За длинным столом Вера Владиславовна, Лариса Георгиевна. Какая-то незнакомая женщина. Где я видел её?
— Садись, Борис, — сказал директор. — Это Картавин, — подсказал он женщине.
Она кивнула и спросила:
— Это твоя сестра учится в десятилетке?
— Моя.
— Отличная девочка, — сказала женщина, глядя на директора. — А брат каков?
Она взглянула на меня и улыбнулась.
— Брат есть брат, — сказала Вера Владиславовна.
Директор тоже улыбнулся.
Оказалось, что незнакомая женщина — это инструктор райкома комсомола, зовут её Нина Владимировна. Она отлично знает мою сестру и обо мне слышала много хорошего (когда она об этом сказала, я покраснел и уставился в пол, боясь взглянуть на директора). Правда, у меня бывают срывы в дисциплине и учёбе, говорила она. Тут я поднял глаза, почувствовал себя смелей.
— Я знаю и про ваш заговор, когда вы учили уроки и не отвечали, — продолжала Нина Владимировна, — но не об этом речь…
Короче говоря, она сказала, что в школе нашей нет комсомольской организации, её надо создать.
— Как ты смотришь на это дело, Борис? — спросила Нина Владимировна.
— У нас ребята хорошие, — сказал я.
— Вот и чудесно, — сказала она, — мы с тобой познакомились. Завтра ты сможешь прийти в райком?
— В какое время? — спросил я. — Утром или после уроков?
— Приходи после уроков.
— Хорошо.
Все поднялись. Я сказал «до свидания» и вышел. Лягва и Витька ждали меня у Дмитрия.
Дмитрия дома не было. Маня топила плиту, что-то готовила на ней. Лягва курил, Витька листал книгу.
— Что? — встретили друзья меня взглядом.
Стараясь быть спокойным, я рассказал.
— Ах, вот что! — протянул Лягва, — Я думал, беда какая! Что ж, ты пойдёшь в райком? — спросил он.
— А как же!
Лягва подсел к плите, стал подбрасывать в неё дрова. Я понял, ему немного завидно. Не завидно, а скорей обидно: мы друзья, но вызвали одного меня. Очутись я на его месте, мне было бы тоже обидно.
Витька восхитился:
— Значит, в комсомол тебя примут? А потом и я вступлю, правда?
— Конечно, — сказал я, — и Лягва тоже.
— Я ещё подумаю, — сказал Лягва, глядя в огонь плиты, — я, может, в Москву скоро уеду, там вступлю. А здесь что!

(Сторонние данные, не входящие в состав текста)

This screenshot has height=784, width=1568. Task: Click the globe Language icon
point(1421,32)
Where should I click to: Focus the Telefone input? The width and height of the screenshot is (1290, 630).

Пришёл Дмитрий. Он, как и Витька, вырос. Только у Витьки всё растёт: и ноги, и руки, и шея. У Дмитрия, кажется, выросли одни ноги, а остальное не изменилось. Когда смотришь на него сзади, такое впечатление, будто под штанинами у него ходули. Он мельком взглянул на нас, улыбнулся.